Voltaire has a variant of the story in Zadig, and Wikipedia says Edgar Allan Poe in his turn was probably inspired by Zadig when he created C. Auguste Dupin in “The Murders in the Rue Morgue”, calling it a “tale of ratiocination” where “the extent of information obtained lies not so much in the validity of the inference as in the quality of the observation.” Poe’s M. Dupin stories mark the start of the modern detective fiction genre. Émile Gaboriau, and Arthur Conan Doyle were perhaps also influenced by Zadig.

That said, not all detectives are as coolly reasonable as Sherlock. There’s more than a little serendipity in the random sense in Chandler’s Philip Marlowe, don’t you think?

https://pixabay.com/en/sherlock-holmes-detective-462957/

7 thoughts on “Word Of The Month Club: serendipity

  1. Oh dear, I thought my mystery story which begins with a stolen camel was original. And I haven’t read ‘The Three Princes of Serendip’. Perhaps I’ll be accused of plagiarism! It’s too late to do anything about that now. As a mystery writer i consider serendipity to be a very comforting fall-back position, and I enjoy detective novels where the protagonist starts following one set of tracks only to end up following different ones entirely.

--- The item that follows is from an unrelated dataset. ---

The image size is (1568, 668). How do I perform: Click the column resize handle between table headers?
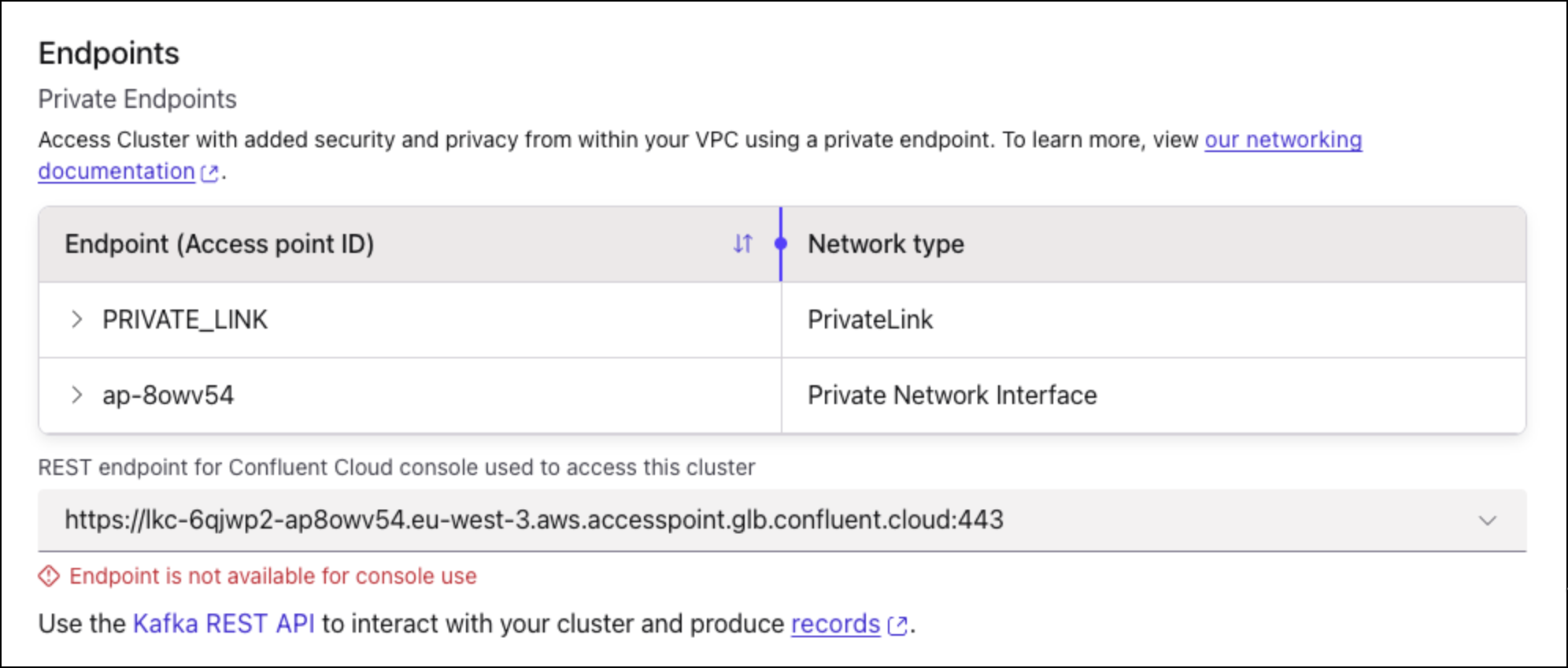(x=782, y=244)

  2. Your hitting on the idea of stolen camel must surely have been serendipity in the OED sense. Speaking of “comforting fall-back positions”, have you read Jane Sullivan’s article in today’s Age about rules for writing detective stories? Ronald Knox said, ‘No Chinaman must feature in the story’. Twin brothers were frowned upon and super-criminals and trapdoors must be used with “seemly moderation”. No Chinamen, twin brothers or trapdoors in your camel book, I hope. Different people made up different lists of rules; I’m going to do a bit of reading and put up another post about it.

  3. Why all the interest in stolen camels?And now you you say there are rules for writing detective stories? Won’t that spoil the spontaneity of the plot? Won’t it make everything predictable?
    Leslie

  4. The interest in stolen camels is entirely serendipitous, Leslie, except that Gert has made me anxious about having pinched someone else’s plot. I haven’t read the Jane Sullivan article, but talk about angels on pinheads! There’s been a long discussion recently on my Linked In Crime writers group about ‘soft-boiled’ detective fiction, and all the different gradients thereof. It’s enough to make your head swim, literally.